Tom Jones is Councillor for Scotton and Lower Wensleydale and author of the Potemkin Village Idiot substack.
In politics, as in life, the final stage of grief is acceptance. Many Tory members have, like me, been prepared for this result for a long time.
Over the cycle of weeks, months, even years, we have been through denial, anger, bargaining and depression again and again, waiting for the end to put us out of our misery. All it takes is for us to accept that we deserved that election result and we can be, like Steve Baker, free.
It’s unlikely that every candidate we put up deserved to lose but as a party we did. The electorate is never wrong, and after 14 years of being ignored, we left them with little choice beyond Tory annihilation.

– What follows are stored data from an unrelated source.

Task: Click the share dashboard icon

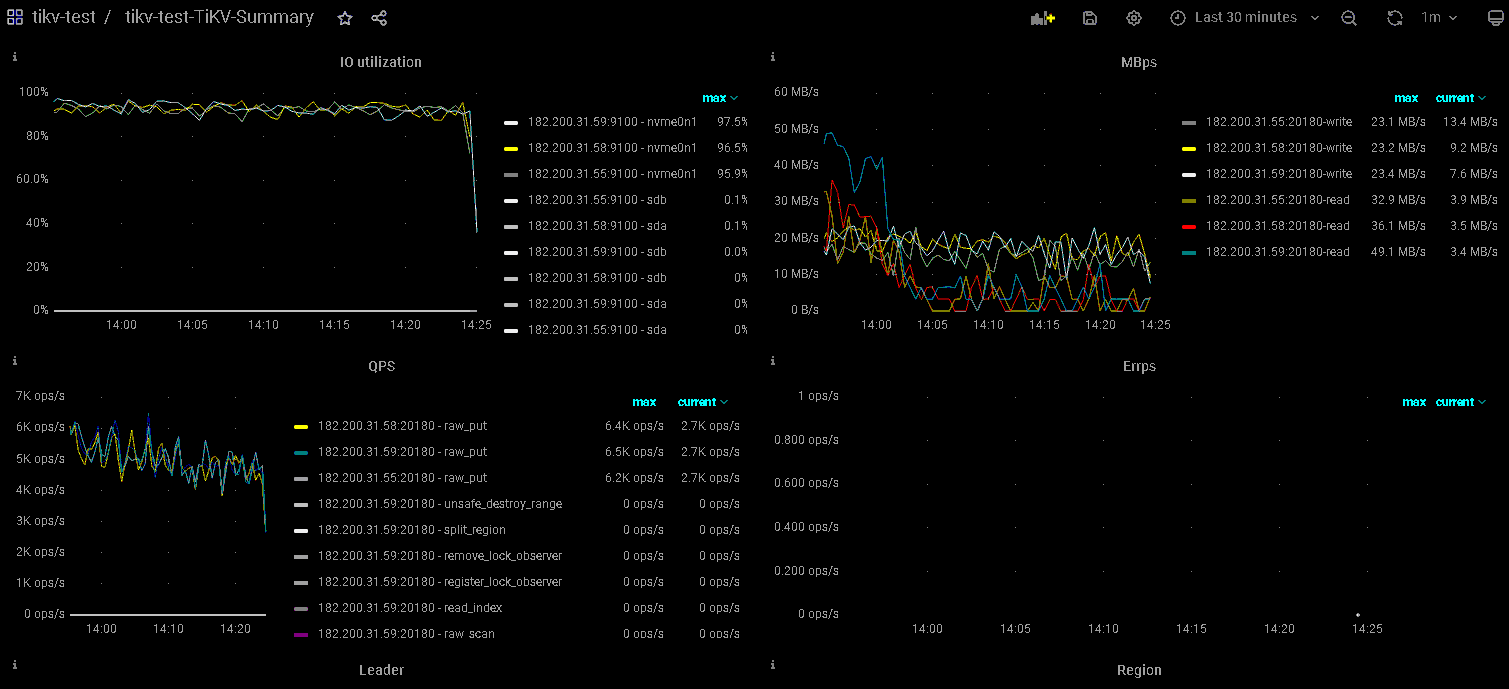Action: coord(379,18)
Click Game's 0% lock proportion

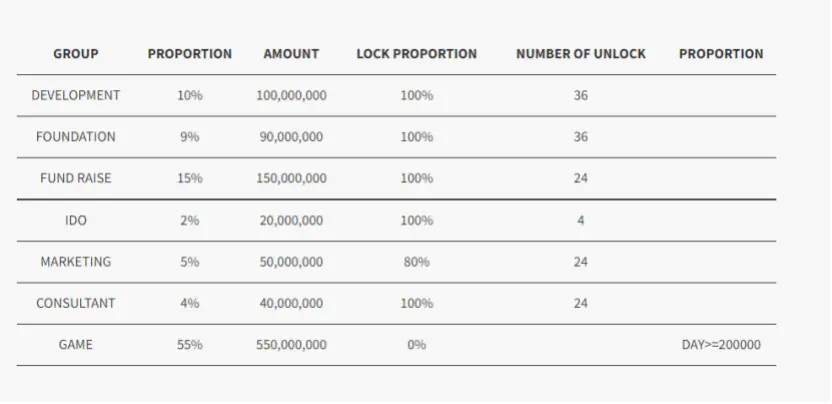pos(416,345)
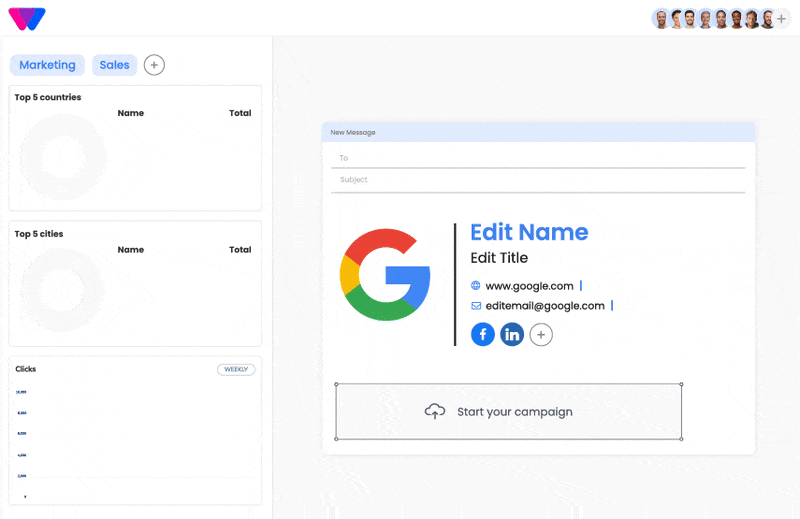Click the envelope icon beside email
The image size is (800, 519).
click(x=476, y=306)
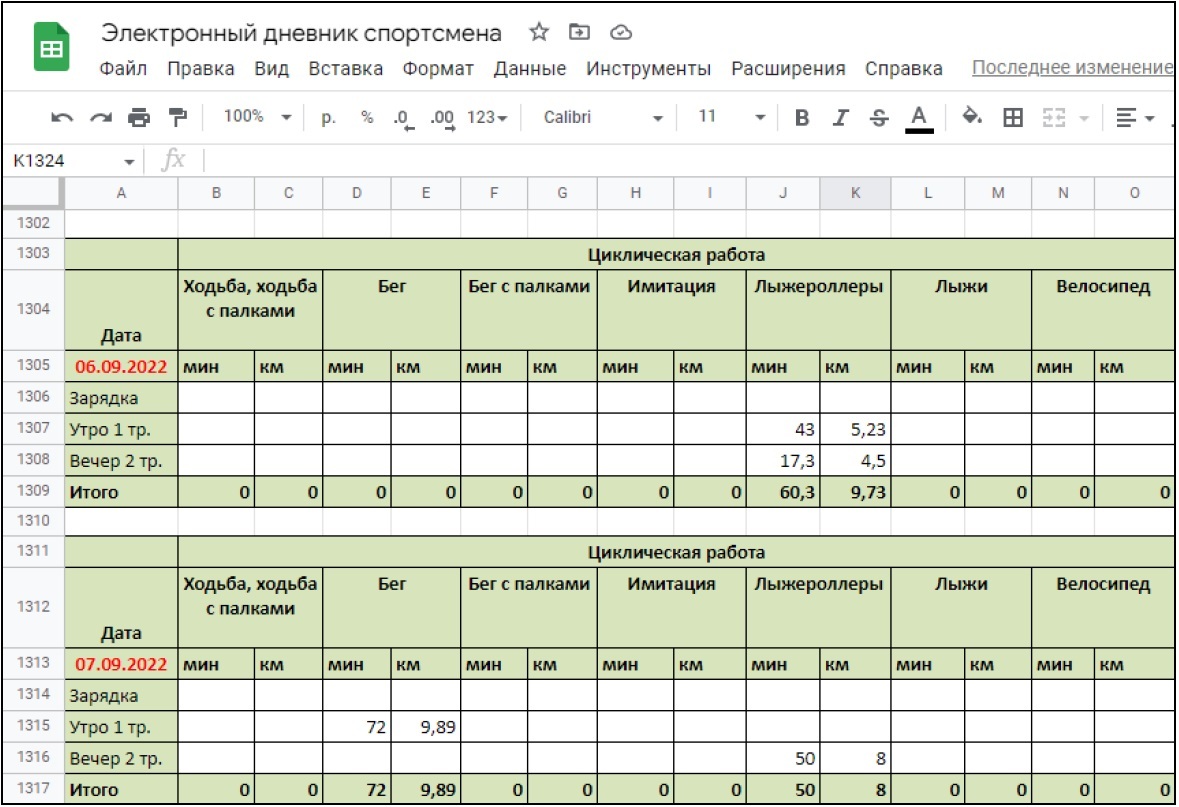Open the font size 11 dropdown
The width and height of the screenshot is (1179, 807).
pos(722,118)
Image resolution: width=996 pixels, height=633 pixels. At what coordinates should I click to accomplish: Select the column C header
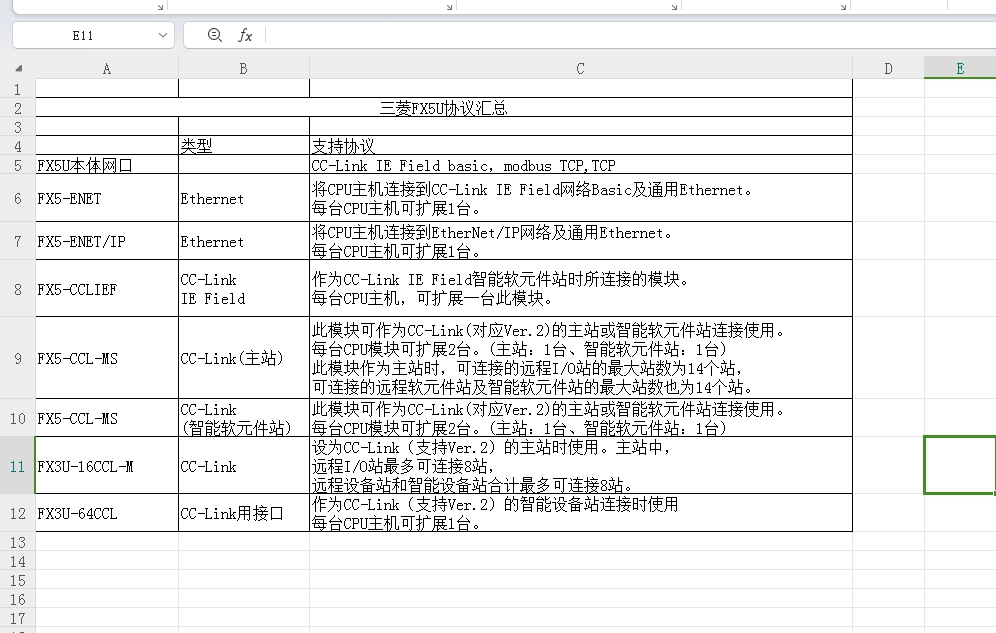[x=580, y=68]
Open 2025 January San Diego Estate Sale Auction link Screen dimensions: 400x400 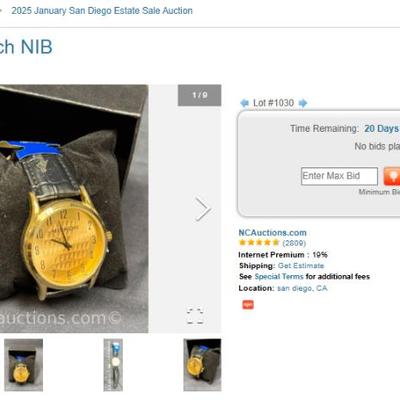point(102,11)
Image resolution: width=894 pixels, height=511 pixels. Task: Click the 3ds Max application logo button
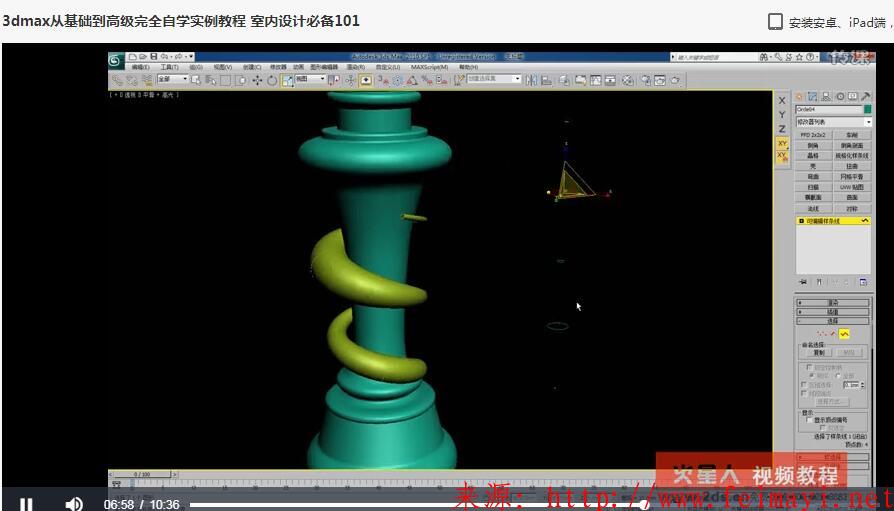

Since the Millennium there has been a consistent pattern of growing dissent from, and discontent with, the Conservative offering. From a forgotten third place in the 2004 European elections (the traditional home of British protest voting) UKIP came second in 2009, before carrying the 2014 election.
That was followed by the newly-born Brexit Party sweeping all before it in 2019, reducing the Conservatives to fifth place – and barely half the size of the Greens. Now, Reform UK have finally entered Parliament, not with any caveats about defectors benefitting from incumbency (bar Lee Anderson) but on their own merits, as well as finishing second in a staggering 98 seats.
Like it or not, Reform now present an existential threat to the Conservatives; not, perhaps, to their survival, but to their hopes of ever holding power again. As Professor John Curtice pointed out, over two-thirds of Tory seats were lost to Reform. Even if Labour proved to be the beneficiaries, it was Reform doing the damage.
With Reform forever snapping at our heels and splitting the vote, Labour will always sneak through, and Conservatives will find ourselves unable to win back enough of the electorate to win back power.
To someone like me – who is somewhat interested in the survival of the Conservative Party – the answer some are offering to solve this decades-long rightwards surge is staggering.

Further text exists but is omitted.